When I quote someone I like to know (if possible) the context for the quote and its source. I went looking for an authoritative reference for this quote: to the internet, leading reference works, bibliographies of materials, collected archives and professional librarians. The general consensus is that, having such wide variations usually means a quote is attributed and has no actual source. I did find this though.
In the interview by Michael Amrine titled, 'The Real Problem is in the Hearts of Men' (New York Times Magazine - June 23 1946) Einstein says: 'Many persons have inquired concerning a recent message of mine that "a new type of thinking is essential if mankind is to survive and move to higher levels".' (p.7)
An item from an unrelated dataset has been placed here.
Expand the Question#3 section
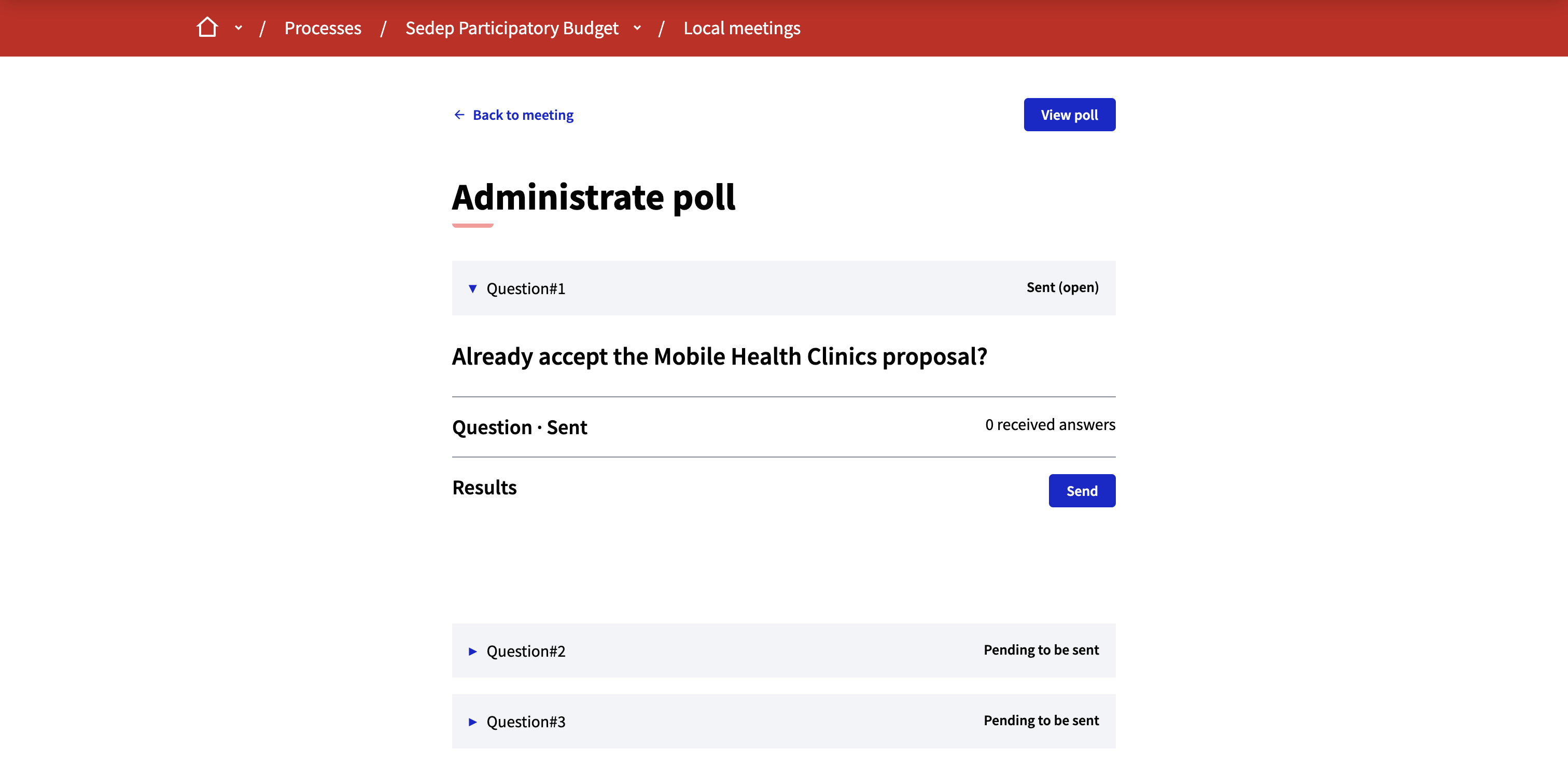 point(526,722)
The source of that recent message is quoted in an article that appeared the month before titled 'Atomic Education Urged by Einstein' where the mircofiche archive copy of the article reports on an appeal by telegram to 'several hundred prominent Americans' on 24 May 1946 in a 'Plea for $200,000 to promote new type of essential thinking'. The telegram was signed by the Emergency Committee of Atomic Scientists with Albert Einstein as Chairman and the Federation of American Scientists. The text of that telegram is quoted in part and reads:
'Our world faces a crisis as yet unperceived by those possessing power to make great decisions for good or evil. The unleashed power of the atom has changed everything save our modes of thinking and we thus drift toward unparalleled catastrophe. We scientists who released this immense power have an overwhelming responsibility in this world life-and-death struggle to harness the atom for the benefit of mankind and not for humanity's destruction. We need two hundred thousand dollars at once for a nation-wide campaign to let people know that a new type of thinking is essential if mankind is to survive and move toward higher levels. This appeal is sent to you only after long consideration of the immense crisis we face. ... We ask your help at this fateful moment as a sign that we scientists do not stand alone.' (Source: New York Times - May 25 1946, p.13 - 'Atomic Education Urged by Einstein')
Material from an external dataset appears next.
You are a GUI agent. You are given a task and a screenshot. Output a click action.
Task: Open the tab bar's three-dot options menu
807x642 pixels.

The question to ask ourselves is when did the call for 'a new type of thinking' to enable the move to higher levels, become reinterpreted into the need instead for 'a new level' in the same problem-based thinking - and what does this pattern of abstraction say about our desire to escape from our problems?
In chasing down the quote it was interesting going through the full copy of the paper of the day. Issues of global threat, scarcity of resources, neo-nationalism, absence of political confidence and concerns for the future. The themes are still familiar now. The context of this particular request was very different. A global threat was immanent. Other quotes of the time reflect this:
"Past thinking and methods did not prevent world wars. Future thinking must prevent wars."~"The old type of thinking can raise a thousand objections of "realism" against this simplicity. But such thought ignores the psychological realities."~"We must realize we cannot simultaneously plan for war and peace."~"These and a hundred other questions concerning the desirable evolution of the world seem to be getting very little attention."
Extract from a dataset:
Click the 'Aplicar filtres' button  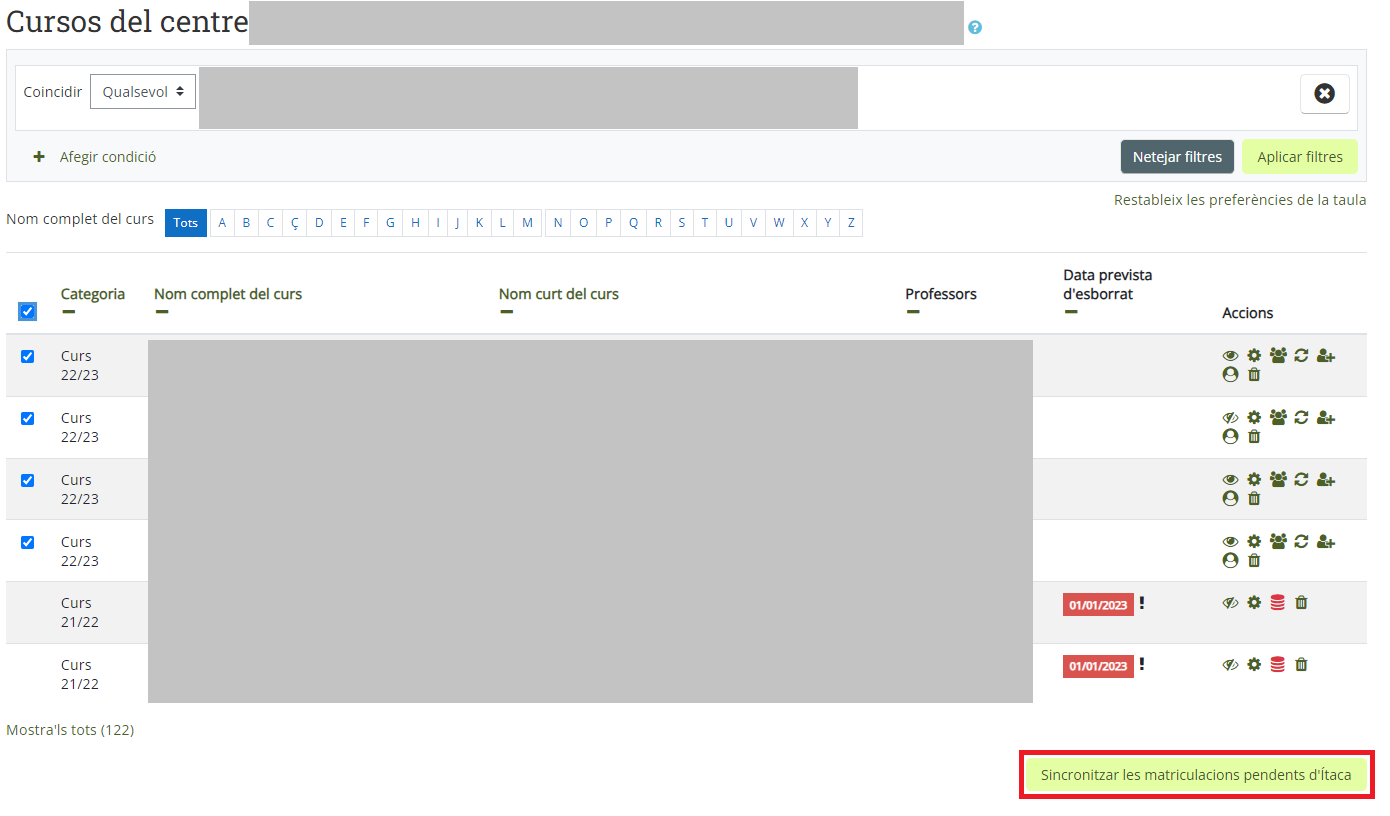click(1299, 157)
(New York Times - 23 June 1946 )
As an author I realize that my words will always be taken out of context, quotes will be made selectively and intentions expressed will be changed to reflect the intention of the reader, finding support or opposition in those words for a different purpose.
Yet, I suppose the grace in our ever changing sociological face, is the source of those words will always remain, ... for those who care to look.